• _Provided data_:
== Segment start ==

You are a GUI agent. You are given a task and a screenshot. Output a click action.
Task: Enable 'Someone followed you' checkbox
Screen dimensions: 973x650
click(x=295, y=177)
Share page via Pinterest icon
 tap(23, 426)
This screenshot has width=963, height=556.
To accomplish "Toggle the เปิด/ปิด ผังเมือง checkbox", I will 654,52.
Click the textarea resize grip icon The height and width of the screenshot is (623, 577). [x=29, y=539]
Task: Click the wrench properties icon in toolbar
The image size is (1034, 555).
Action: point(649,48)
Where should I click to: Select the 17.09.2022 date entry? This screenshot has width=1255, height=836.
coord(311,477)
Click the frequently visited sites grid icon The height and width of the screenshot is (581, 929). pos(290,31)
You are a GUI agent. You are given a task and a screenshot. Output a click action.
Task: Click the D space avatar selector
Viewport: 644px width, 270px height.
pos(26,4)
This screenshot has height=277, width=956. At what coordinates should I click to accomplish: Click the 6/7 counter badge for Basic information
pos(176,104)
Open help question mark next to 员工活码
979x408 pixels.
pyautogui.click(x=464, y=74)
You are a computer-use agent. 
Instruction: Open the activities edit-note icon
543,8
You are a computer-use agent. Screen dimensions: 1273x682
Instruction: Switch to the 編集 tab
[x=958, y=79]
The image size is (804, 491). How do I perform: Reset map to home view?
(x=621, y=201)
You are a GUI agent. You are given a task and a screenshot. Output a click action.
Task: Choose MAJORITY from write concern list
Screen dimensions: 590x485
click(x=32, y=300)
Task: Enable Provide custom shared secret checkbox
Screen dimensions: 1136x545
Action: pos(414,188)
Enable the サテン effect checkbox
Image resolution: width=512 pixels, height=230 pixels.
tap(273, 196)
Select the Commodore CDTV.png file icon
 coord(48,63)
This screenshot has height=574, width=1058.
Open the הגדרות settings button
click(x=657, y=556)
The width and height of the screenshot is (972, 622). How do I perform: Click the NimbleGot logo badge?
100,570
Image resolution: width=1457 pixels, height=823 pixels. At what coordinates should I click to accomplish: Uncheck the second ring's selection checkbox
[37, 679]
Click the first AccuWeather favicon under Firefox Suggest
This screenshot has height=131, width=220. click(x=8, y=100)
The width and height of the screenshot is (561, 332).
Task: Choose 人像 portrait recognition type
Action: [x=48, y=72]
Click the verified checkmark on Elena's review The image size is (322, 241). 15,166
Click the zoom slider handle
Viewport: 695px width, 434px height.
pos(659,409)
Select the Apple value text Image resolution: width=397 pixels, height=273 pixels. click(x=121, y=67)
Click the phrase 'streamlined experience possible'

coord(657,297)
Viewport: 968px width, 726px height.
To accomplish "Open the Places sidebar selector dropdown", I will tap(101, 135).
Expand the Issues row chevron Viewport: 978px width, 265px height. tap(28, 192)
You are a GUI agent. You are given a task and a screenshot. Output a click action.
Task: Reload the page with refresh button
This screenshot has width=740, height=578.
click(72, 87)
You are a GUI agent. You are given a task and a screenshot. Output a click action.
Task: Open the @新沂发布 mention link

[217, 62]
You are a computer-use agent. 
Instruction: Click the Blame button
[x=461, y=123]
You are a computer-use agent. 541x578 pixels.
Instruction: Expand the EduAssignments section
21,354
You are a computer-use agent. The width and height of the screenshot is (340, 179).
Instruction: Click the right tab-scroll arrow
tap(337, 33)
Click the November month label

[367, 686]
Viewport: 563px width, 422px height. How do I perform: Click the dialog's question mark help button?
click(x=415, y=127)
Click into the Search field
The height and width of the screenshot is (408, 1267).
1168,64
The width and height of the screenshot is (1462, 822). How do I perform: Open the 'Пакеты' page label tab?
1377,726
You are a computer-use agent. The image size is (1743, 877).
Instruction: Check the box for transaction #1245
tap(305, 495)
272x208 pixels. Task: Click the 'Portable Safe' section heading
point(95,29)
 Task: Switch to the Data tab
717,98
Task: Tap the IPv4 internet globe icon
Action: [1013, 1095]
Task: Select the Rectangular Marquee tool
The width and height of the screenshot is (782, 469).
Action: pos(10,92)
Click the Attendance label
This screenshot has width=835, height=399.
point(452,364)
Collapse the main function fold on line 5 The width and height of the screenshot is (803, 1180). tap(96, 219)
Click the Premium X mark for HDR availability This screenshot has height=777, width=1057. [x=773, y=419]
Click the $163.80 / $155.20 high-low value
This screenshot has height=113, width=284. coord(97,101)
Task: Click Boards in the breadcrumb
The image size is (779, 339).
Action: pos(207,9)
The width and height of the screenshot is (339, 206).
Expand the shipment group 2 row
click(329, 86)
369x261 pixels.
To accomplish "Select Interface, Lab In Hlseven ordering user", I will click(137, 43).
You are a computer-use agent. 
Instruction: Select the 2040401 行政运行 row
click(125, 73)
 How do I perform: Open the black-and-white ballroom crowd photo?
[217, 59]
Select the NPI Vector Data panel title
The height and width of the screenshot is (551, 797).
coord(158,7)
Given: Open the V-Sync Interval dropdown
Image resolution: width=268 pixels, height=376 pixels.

== Segment end ==

• _Problem_: Each line in the entries above that includes the string "selector" adds to the count; state that count only.

• _Exercise result_: 2